This USA Today article is unfortunately par for the course in educational journalism today. Phil Hill already has an excellent take on this story, but let me add my two cents.
- It details the preliminary “impressions” of professors engaged in a three year study that will end in 2016. Despite having run flipped classes, they are in week three of that study.
- It mentions that flipped models might not work for philosophy, because it’s difficult to come up with “real-world problems” to which one could apply philosophy. This despite the fact that philosophy classes (like many humanities classes) are largely already flipped.
- It has no mention of sample size, methodology (other than the most basic information), controls, or quantitative findings.
- It is not clear whether the teachers teaching flipped classroom had any training or experience in the methodology, despite having what looks like a depth of experience in lecture methodologies.
- Hilariously, the article dates the flipped classroom trend to 2007.
What’s more depressing than this is the mass of otherwise intelligent people on Twitter seeing this as either supporting or rejecting nuanced claims. Come on, people.
Asking whether flipped classrooms “work better” is like asking which medication or treatment works best for someone’s psychological problems. Not a specific problem, mind you, just psychological problems in general. What’s the one best pill/treatment at any dosage for depression, schizophrenia, ADHD, and/or agnosia?
Well, what you’re actually treating matters. Medication dosage matters. Therapy method and frequency matters. Therapist competence matters. Regimen compliance matters.
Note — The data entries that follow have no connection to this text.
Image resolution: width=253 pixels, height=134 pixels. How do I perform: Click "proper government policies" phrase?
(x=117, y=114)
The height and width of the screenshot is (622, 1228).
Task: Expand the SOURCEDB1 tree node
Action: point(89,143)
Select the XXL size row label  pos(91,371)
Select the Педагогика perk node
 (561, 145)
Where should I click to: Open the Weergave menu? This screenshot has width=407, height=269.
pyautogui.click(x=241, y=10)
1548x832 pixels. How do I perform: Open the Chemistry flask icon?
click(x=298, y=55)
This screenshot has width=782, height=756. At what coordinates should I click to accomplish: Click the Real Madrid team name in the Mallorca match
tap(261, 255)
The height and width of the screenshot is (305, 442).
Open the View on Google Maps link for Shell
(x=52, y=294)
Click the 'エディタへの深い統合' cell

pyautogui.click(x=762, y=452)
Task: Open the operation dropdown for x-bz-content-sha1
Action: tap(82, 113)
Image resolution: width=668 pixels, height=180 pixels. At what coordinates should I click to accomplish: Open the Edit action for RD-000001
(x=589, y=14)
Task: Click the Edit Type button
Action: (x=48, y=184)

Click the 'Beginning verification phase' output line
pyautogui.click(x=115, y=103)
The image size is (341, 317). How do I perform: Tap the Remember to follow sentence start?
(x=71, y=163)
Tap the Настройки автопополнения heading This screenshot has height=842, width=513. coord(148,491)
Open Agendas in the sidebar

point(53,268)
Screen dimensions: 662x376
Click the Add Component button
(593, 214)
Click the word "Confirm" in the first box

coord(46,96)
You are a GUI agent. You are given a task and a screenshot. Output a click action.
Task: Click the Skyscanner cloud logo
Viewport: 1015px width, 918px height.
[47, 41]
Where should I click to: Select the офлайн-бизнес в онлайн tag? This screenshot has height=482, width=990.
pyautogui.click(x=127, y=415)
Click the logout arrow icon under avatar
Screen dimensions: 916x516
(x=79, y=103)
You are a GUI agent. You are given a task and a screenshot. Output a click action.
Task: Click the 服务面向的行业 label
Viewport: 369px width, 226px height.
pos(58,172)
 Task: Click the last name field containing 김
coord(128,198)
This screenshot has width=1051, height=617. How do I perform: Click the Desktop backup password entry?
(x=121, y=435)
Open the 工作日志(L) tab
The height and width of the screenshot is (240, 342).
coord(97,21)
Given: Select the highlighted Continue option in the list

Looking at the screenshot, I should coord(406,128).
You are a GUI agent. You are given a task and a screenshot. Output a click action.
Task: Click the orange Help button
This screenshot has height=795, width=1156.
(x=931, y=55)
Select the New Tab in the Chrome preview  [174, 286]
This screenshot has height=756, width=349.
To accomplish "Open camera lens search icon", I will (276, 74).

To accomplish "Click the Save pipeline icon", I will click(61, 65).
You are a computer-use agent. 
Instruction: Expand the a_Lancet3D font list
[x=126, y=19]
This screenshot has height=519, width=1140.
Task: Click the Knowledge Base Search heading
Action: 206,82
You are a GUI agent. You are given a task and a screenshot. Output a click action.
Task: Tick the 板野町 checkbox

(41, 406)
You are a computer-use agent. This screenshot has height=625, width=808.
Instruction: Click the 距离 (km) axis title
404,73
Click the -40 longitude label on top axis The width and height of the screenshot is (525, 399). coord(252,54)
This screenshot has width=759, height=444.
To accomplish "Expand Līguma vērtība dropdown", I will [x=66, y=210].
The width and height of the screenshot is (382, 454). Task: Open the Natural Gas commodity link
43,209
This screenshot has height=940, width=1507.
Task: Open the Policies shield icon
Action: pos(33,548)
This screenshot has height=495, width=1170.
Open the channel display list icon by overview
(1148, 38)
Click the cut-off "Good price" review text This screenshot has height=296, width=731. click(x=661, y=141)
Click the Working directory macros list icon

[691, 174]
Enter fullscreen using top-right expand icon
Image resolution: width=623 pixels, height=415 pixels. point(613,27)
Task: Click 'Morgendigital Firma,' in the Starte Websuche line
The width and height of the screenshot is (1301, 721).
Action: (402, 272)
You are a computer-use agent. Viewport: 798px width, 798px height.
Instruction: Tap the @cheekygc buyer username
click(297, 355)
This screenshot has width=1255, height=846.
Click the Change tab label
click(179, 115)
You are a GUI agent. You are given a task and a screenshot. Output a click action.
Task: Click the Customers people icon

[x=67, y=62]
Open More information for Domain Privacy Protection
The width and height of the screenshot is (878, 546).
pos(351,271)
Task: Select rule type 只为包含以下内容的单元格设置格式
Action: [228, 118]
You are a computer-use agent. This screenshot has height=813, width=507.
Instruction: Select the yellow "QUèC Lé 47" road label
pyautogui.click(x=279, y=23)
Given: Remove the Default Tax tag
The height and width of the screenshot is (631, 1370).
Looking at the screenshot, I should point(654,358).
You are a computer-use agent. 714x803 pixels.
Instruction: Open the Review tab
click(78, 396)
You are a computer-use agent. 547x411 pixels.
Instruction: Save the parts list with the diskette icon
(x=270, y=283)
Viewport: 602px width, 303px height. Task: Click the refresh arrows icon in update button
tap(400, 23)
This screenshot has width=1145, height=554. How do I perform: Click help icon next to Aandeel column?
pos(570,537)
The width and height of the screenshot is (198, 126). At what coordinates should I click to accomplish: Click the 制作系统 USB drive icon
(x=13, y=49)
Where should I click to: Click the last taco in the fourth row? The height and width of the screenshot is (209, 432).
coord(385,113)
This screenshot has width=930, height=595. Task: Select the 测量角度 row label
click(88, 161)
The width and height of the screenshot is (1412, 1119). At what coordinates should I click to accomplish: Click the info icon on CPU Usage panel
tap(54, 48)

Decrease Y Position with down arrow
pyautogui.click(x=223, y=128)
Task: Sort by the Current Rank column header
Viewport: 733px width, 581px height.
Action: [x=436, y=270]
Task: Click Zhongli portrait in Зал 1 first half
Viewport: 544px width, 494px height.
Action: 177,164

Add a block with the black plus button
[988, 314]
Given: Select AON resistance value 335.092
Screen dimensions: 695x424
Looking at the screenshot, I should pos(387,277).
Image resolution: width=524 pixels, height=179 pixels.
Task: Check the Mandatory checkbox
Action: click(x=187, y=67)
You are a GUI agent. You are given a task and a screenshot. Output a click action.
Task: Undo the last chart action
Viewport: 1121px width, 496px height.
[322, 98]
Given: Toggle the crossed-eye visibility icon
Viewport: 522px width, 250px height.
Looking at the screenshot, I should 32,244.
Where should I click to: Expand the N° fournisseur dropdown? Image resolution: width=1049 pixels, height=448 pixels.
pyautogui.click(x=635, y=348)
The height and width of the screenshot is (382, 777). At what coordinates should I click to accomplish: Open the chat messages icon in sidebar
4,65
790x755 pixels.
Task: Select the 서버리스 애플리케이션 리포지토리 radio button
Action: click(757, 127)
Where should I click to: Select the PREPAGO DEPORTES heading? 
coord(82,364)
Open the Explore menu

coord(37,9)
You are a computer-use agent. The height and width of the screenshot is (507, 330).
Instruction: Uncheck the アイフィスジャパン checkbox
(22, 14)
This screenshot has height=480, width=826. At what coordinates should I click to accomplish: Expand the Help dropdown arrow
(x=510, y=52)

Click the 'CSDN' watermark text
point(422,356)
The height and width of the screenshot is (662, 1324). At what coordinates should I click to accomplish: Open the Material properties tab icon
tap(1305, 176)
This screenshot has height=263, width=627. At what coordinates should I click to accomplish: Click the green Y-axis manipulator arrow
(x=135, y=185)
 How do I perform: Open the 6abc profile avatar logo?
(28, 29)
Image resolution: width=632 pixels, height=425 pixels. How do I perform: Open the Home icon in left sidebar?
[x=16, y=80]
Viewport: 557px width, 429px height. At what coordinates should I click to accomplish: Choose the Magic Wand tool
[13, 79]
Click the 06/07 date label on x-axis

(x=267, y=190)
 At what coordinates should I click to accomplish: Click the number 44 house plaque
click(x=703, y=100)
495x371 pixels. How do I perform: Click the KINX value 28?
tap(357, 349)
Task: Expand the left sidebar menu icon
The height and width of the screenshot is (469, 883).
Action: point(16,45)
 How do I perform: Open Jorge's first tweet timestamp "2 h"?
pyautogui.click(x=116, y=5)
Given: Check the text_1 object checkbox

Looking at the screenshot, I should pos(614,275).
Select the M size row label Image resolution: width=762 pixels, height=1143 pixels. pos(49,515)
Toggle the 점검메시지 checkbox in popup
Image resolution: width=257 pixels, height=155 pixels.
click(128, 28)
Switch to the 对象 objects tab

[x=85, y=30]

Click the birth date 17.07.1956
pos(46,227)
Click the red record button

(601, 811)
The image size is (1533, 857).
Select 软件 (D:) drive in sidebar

What research actually checks is whether specific regimens are effective for specific problems in specific sorts of cases. When we see good outcomes replicated across a variety of situations, or great outcomes replicated within very specific situations, we label that regimen “promising”, which is where I think certain flipped practices are today. But the details in a thing like this are the whole point as far as research is concerned. So a story that removes the context, student profile, and methodology might as well not be written (or cited) at all.